Google Gemma 7B and 2B LLM models are now available to developers as OSS on Hugging Face
On 21st Feb 2024 Google open sourced the Gemma 7B and 2B LLM models to Hugging Face as OSS.
I did some quick testing on these 2 models (10G and 32G ram required) on various hardware configurations below using the GGUF format.
See announcements in the Google Developers Blog
Gemma: Introducing new state-of-the-art open models
and the Google Gemma and Google DeepMind Team’s research report
https://storage.googleapis.com/deepmind-media/gemma/gemma-report.pdf
This open sourcing of the Google Gemma LLM model is extremely good news for the developer community we are a part of. They join the existing ecosystem of available models provided by Hugging Face.
The GGUF model runs on the llama.cpp engine by default.
See a previous article https://medium.com/@obrienlabs/running-the-70b-llama-2-llm-locally-on-metal-via-llama-cpp-on-mac-studio-m2-ultra-32b3179e9cbe on setting up your CPU, GPU or shared memory Apple Silicon environment as a proxy to CSP use like the L4 on Google Cloud.
The model was trained on the latest generation of Google TPU hardware — the TPUv5e.
Running the gemma 2B and 7B on local hardware
On Apple Silicon
Make sure to get or pull the latest version (post 20240222:0300UTC) of llama.cpp to get gemma model support
(Thank you to the early adopters on the github issue below — when I searched on a segment fault running a week old version of llama.cpp)

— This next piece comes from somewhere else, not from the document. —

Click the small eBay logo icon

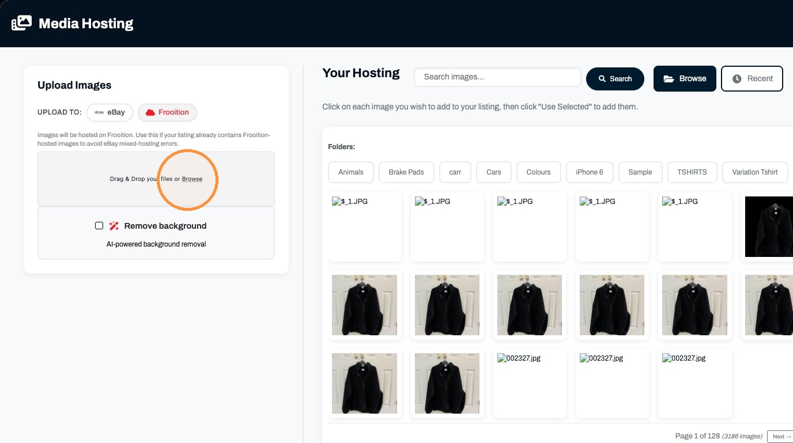(99, 112)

https://github.com/abetlen/llama-cpp-python/issues/1207
from
https://github.com/ggerganov/llama.cpp
llama.cpp % ./main -m models/gemma-2b.gguf -p “Describe how gold is made in colliding neutron stars” -n 2000 -e — color
llm_load_tensors: offloading 18 repeating layers to GPU
llm_load_tensors: offloading non-repeating layers to GPU
llm_load_tensors: offloaded 19/19 layers to GPU
llm_load_tensors: Metal buffer size = 9561.30 MiB
llm_load_tensors: CPU buffer size = 2001.00 MiB
ggml_backend_metal_buffer_type_alloc_buffer: allocated buffer, size = 508.25 MiB, (10080.44 / 21845.34)
llama_print_timings: eval time = 14966.81 ms / 472 runs ( 31.71 ms per token, 31.54 tokens per second)
On Windows on i9–13900KS or RTX-A6000+
C:/wse_github/llama.cpp $ ./main.exe -m g:/models/gemma-7b.gguf -p "what portion of gold is made in exploding stars" -n 2000 -e --color -t 24
llm_load_print_meta: model size = 31.81 GiB (32.00 BPW)
llama_print_timings: eval time = 412311.19 ms / 1029 runs ( 400.69 ms per token, 2.50 tokens per second)
I look forward to working with the ML developer community on these additional models.